* _Data listing_

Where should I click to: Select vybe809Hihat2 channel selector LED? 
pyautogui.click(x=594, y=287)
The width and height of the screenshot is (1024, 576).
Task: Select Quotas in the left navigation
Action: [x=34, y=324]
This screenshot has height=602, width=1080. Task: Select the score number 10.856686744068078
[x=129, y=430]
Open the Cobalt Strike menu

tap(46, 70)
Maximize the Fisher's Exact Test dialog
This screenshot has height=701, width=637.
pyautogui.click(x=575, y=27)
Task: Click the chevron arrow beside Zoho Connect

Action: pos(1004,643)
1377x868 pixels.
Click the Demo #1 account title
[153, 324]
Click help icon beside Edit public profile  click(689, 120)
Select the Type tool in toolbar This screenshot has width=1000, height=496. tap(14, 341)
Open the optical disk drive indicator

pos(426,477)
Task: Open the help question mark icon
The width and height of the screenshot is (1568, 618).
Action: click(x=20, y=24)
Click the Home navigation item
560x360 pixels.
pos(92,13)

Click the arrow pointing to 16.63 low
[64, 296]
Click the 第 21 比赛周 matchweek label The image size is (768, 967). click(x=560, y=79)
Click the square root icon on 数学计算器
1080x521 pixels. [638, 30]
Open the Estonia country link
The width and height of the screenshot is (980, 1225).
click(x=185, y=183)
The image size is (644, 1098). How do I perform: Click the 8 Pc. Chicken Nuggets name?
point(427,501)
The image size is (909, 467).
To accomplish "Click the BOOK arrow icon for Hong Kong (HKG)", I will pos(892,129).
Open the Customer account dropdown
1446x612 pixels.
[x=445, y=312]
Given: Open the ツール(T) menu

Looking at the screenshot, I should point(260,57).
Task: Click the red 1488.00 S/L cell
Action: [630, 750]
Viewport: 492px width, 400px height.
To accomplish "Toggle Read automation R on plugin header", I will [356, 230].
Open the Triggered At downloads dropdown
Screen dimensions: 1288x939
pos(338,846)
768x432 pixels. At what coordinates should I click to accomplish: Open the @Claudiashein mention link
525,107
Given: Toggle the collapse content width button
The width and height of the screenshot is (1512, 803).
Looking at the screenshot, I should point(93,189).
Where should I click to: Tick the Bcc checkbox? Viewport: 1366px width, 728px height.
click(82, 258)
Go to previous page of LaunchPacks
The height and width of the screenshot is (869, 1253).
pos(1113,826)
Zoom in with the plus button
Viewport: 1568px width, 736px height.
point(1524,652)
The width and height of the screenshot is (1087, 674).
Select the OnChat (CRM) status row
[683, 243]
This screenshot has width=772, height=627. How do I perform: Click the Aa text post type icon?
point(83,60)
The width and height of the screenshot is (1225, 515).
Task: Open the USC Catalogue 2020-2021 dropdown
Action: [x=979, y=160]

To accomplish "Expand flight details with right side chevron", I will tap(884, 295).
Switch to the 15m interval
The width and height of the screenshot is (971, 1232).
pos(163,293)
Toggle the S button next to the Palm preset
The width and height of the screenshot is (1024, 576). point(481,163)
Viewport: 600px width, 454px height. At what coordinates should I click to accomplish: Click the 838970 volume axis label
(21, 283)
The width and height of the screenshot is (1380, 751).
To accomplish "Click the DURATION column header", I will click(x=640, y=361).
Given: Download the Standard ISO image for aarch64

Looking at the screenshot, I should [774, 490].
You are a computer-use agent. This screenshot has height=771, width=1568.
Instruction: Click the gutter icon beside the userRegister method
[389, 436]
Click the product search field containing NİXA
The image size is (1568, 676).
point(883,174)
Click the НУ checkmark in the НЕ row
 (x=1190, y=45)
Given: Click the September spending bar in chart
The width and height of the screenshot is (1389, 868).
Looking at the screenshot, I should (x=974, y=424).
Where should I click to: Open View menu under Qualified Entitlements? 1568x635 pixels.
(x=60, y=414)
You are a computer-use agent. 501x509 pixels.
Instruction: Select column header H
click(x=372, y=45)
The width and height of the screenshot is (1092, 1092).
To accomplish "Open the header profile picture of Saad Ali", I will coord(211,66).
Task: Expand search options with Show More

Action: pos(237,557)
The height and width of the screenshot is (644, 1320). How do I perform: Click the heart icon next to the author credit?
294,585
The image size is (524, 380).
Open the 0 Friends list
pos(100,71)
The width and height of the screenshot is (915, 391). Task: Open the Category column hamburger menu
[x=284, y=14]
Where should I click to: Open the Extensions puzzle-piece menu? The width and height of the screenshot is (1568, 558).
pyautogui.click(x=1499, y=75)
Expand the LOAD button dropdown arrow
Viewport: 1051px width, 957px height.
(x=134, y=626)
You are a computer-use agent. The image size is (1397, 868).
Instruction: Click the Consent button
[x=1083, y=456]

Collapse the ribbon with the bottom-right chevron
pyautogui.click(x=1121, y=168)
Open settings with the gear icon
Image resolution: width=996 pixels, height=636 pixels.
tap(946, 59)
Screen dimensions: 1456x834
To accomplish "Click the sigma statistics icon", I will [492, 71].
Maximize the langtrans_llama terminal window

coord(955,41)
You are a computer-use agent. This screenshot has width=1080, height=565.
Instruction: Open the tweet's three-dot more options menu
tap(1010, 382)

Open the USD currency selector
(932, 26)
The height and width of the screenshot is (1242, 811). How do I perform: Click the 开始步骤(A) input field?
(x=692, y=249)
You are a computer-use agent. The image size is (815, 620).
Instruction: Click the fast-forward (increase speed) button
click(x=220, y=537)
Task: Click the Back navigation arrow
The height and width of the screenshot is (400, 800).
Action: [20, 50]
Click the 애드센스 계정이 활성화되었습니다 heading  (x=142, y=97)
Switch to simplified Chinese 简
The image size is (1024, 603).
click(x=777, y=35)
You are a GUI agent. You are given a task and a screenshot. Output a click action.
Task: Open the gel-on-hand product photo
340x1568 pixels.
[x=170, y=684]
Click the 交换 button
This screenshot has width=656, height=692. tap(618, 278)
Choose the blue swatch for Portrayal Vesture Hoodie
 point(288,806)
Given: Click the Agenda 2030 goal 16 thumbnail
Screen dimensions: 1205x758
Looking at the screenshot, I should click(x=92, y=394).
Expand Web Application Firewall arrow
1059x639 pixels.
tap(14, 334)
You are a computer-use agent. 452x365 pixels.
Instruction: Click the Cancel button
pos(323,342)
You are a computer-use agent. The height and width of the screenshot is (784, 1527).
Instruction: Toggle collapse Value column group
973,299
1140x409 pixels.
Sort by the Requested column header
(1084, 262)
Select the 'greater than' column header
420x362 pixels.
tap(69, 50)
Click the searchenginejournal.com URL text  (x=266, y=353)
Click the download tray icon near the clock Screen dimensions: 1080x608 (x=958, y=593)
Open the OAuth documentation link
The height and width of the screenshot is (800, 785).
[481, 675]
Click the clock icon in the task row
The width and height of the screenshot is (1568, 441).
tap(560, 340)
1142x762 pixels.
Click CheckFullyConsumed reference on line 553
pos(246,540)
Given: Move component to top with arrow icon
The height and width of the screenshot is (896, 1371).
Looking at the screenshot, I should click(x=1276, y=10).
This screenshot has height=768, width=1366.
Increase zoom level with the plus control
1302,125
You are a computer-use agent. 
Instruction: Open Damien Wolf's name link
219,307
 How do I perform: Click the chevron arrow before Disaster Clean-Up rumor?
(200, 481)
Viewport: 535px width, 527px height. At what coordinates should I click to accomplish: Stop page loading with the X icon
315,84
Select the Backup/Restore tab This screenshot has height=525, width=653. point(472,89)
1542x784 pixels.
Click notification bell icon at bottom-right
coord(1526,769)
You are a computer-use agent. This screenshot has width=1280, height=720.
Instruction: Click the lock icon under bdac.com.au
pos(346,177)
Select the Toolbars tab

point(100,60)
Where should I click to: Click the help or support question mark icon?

* _Exercise instructions_
The exact lines of the material above starting at the one that contains "You are a GUI" and ending at the one that contains "Given: Move component to top with arrow icon" are what to retype; leave out everything else.

* _Task solution_
You are a GUI agent. You are given a task and a screenshot. Output a click action.
Task: Open the gel-on-hand product photo
340x1568 pixels.
[x=170, y=684]
Click the 交换 button
This screenshot has width=656, height=692. tap(618, 278)
Choose the blue swatch for Portrayal Vesture Hoodie
 point(288,806)
Given: Click the Agenda 2030 goal 16 thumbnail
Screen dimensions: 1205x758
Looking at the screenshot, I should click(x=92, y=394).
Expand Web Application Firewall arrow
1059x639 pixels.
tap(14, 334)
You are a computer-use agent. 452x365 pixels.
Instruction: Click the Cancel button
pos(323,342)
You are a computer-use agent. The height and width of the screenshot is (784, 1527).
Instruction: Toggle collapse Value column group
973,299
1140x409 pixels.
Sort by the Requested column header
(1084, 262)
Select the 'greater than' column header
420x362 pixels.
tap(69, 50)
Click the searchenginejournal.com URL text  (x=266, y=353)
Click the download tray icon near the clock Screen dimensions: 1080x608 (x=958, y=593)
Open the OAuth documentation link
The height and width of the screenshot is (800, 785).
[481, 675]
Click the clock icon in the task row
The width and height of the screenshot is (1568, 441).
tap(560, 340)
1142x762 pixels.
Click CheckFullyConsumed reference on line 553
pos(246,540)
Given: Move component to top with arrow icon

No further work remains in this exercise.